Hacker News new | ask | show | jobs
Show HN: Headroom (OSS): Cuts LLM costs by 85% (github.com)
3 points by chopratejas 160 days ago
4 comments

Some results from real world data so far:

  ┌─────────────────┬─────────────┬──────────────────────────────┐
  │    Data Type    │ Compression │             Why              │
  ├─────────────────┼─────────────┼──────────────────────────────┤
  │ Server logs     │ 90%+        │ Highly repetitive patterns   │
  ├─────────────────┼─────────────┼──────────────────────────────┤
  │ MCP tool output │ 70%+        │ JSON structure overhead      │
  ├─────────────────┼─────────────┼──────────────────────────────┤
  │ Database rows   │ 50-70%      │ Same schema, many records    │
  ├─────────────────┼─────────────┼──────────────────────────────┤
  │ File trees      │ 40-50%      │ Repeated metadata            │
  ├─────────────────┼─────────────┼──────────────────────────────┤
  │ Code diffs      │ 0%          │ Every line unique            │
  ├─────────────────┼─────────────┼──────────────────────────────┤
  │ Dense prose     │ -0.3%       │ No patterns, slight overhead │
  ├─────────────────┼─────────────┼──────────────────────────────┤
  │ Encrypted       │ 0%          │ Incompressible               │
  └─────────────────┴─────────────┴──────────────────────────────┘
What is it?

- Context Compression (with Reversibility - this part is the difference) for LLMs

- very different than any compression or summarization tools that promise cost savings and speed!

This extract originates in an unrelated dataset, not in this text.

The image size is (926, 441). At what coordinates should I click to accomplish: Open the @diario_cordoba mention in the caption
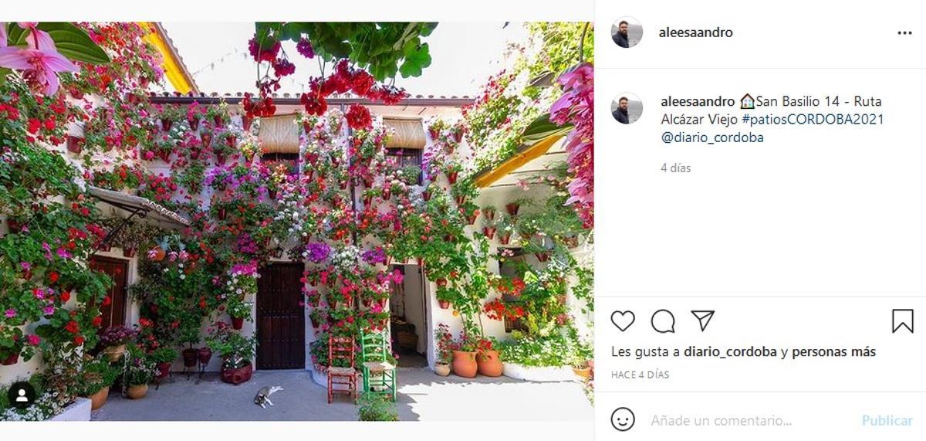click(712, 138)
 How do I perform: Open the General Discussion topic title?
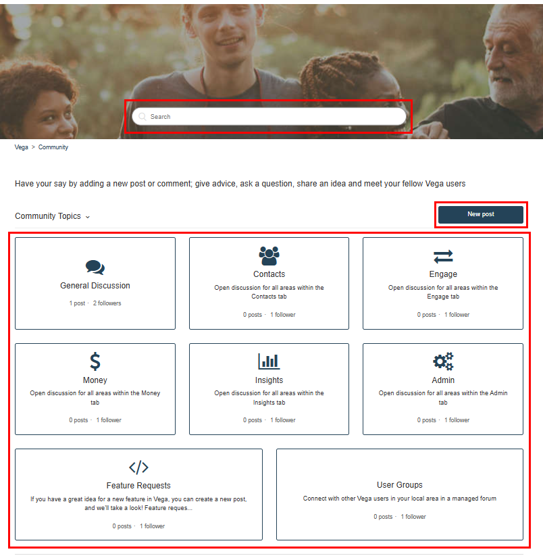coord(95,285)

- claude code costs / cursor costs - reduced by 50-60%

- ideal for startups and Enterprises!!

- integration with LangChain

- Memory as a first class citizen

- its OSS! So Free!

Give it a try, Its OSS - if you love it, star it. If you don't, lets make it better, together!

Seems very useful. I tried it on my Claude code and it was saving approximately 50% Do you know how I can push it to save more? Do you also have plans to make it Enterprise ready?
Not a single example of what it does or how it works
Fair enough. Trying to keep it concise here - This is how you install it:

pip install "headroom-ai[proxy]"

headroom proxy --port 8787

It will:

* Check all the data going into the LLM and apply intelligent compression based on the content type - different for JSONs, code etc.

* If the LLM is not getting what it is seeking, there is reversible compression - so the LLM will not lose accuracy

* When you think of MCP tools, code function calls etc. that fill up the context window and cause needle in haystack problems - they get eliminated.

There is also an SDK which works like this:

from langchain_openai import ChatOpenAI from headroom.integrations import HeadroomChatModel

# Wrap your model - that's it!

llm = HeadroomChatModel(ChatOpenAI(model="gpt-4o"))

# Use exactly like before response = llm.invoke("Hello!")

Ive personally used it with Claude Code and Cursor and seen the benefits.